The chief has the authority to steer the ship….and it’s a big ship.  If the chief is not at the wheel, who’s going to keep things on course?  It takes the entire department to raise the next generation of its leaders….I just believe the burden to chart the course rests on the chief.  Great conversation.

Comment by Christopher Huston on January 27, 2012 at 9:59am

I agree with Chief Thompson that the majority of responsibility belongs to the Chief. However, can I pose a question? Who is the next CO, BC and Chief? The Firefighter. They will bring up bad habits with them. If the CO is a positive leader then those traits will passed on to the Firefighter. When he is promoted then the process starts to repeat itself. The Chief is there to support the work that is being done, not the work supporting him. So yes, it really does start at the bottom. When the right troops are in place, the right leaders will come forth. When the Chief supports the organization through solid leadership that includes giving the Firefighters ownership of their work, “the cure to the sickness” will be allowed to cultivate.
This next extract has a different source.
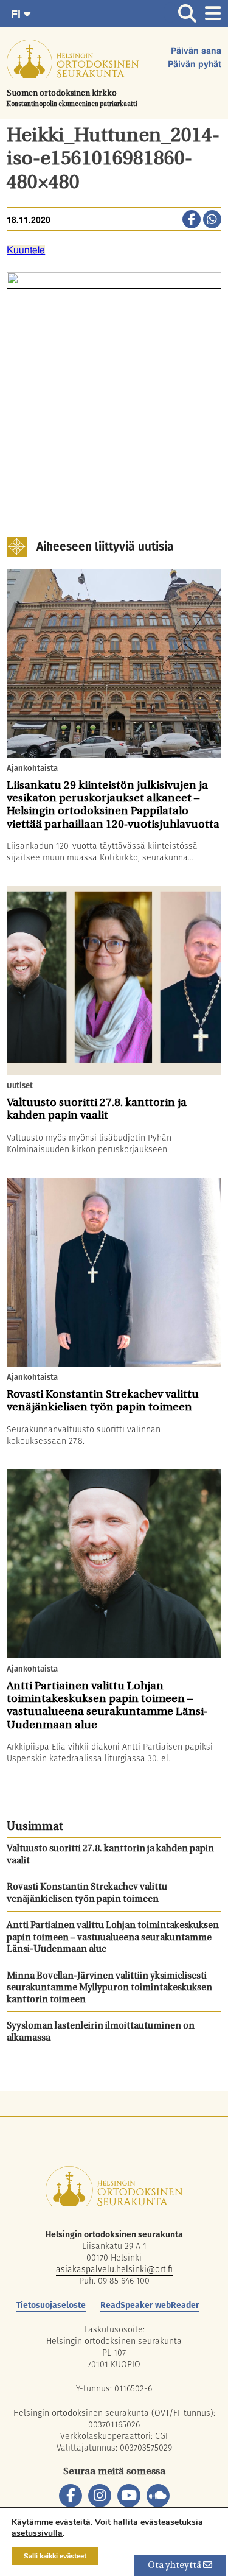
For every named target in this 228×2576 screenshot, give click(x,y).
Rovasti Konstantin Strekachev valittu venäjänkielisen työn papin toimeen (87, 1893)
Keep up the discussion on this, I like where it is going.

 

 

Comment by Scott Thompson on January 27, 2012 at 9:18am

Josh –

I’m sorry I missed you’re firs post, however had to chime in on this one.  Being a member of the fire service is a great privilege.  I cannot think of another calling that affords the opportunities that firefighting does.  However with great privilege comes even greater responsibility.  85% of the “cure” for the sickness rests on the shoulders  of The Chief.  I’m not sure what many chiefs are thinking when they accept the position.  The fact is this, at the end of the day, good or bad,  the organization is the chief’s responsibility. The chief has the authority to set the standard and to hold people accountable to that standard.   FACT!

 

One of the problems is that too many people have been placed into the chief position, that really don’t understand the fire service.  While management, planning and financial skills are very important, they cannot take the place of leadership skills and understanding the requirements of the men and women who make up the organization, and who will ultimately determine the culture of the organization.  Another problem is we do a very, very poor job of preparing our current and future leaders.  Like  it or not, just because you are a kick a** firefighter, does not mean you will be a kick a** leader.  Next, just because you have shown up for the last 25 years does not mean you have 25 years of usable experience.
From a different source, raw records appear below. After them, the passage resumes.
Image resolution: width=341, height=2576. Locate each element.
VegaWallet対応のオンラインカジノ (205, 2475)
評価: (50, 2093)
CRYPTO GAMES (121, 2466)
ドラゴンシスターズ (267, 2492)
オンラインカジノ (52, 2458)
Here is my challenge;  Chief have the technical and administrative knowledge and experience to do the job correctly before you allow yourself to be placed into the position.  Second have the courage to do the right thing.  Don’t tolerate wrong.  However, first know what that is.  Take care of your people, that is job one.  Stop using politics as an excuse.  You expect the troops to adapt and overcome, you do the same.

The Company officer is on the hook for 10% of the cure.  It is your job to make sure your firehouse/company/crew/or whatever you call it is prepared and ready to go.  It is your job to lead and make sure everyone colors in the lines.  I don’t care how well you think you are doing, if you’re not mentoring your people, training them every opportunity, leading them towards success versus failure, you are a part of the sickness.

The Barn Boss (Driver Engineer, second in charge of the company, informal leader) as Chief Birt calls them, is on the hook for 3% of the cure.  Support your company officer.  Mentor, mentor, mentor.  If you’re company officer is a knuckler head, adapt and overcome and make the best of the situation.  Find the positives instead of the negatives.

Finally the firefighter, 2%.  Be passionate and compassionate.  If you don’t know ask, but try and learn it first.  Do your job, give it your best, support your boss, and thank God every day that you have been given the opportunity.  But most importantly, remember that one day you will be there, are you being the firefighter that you would want working for you when you’re the man?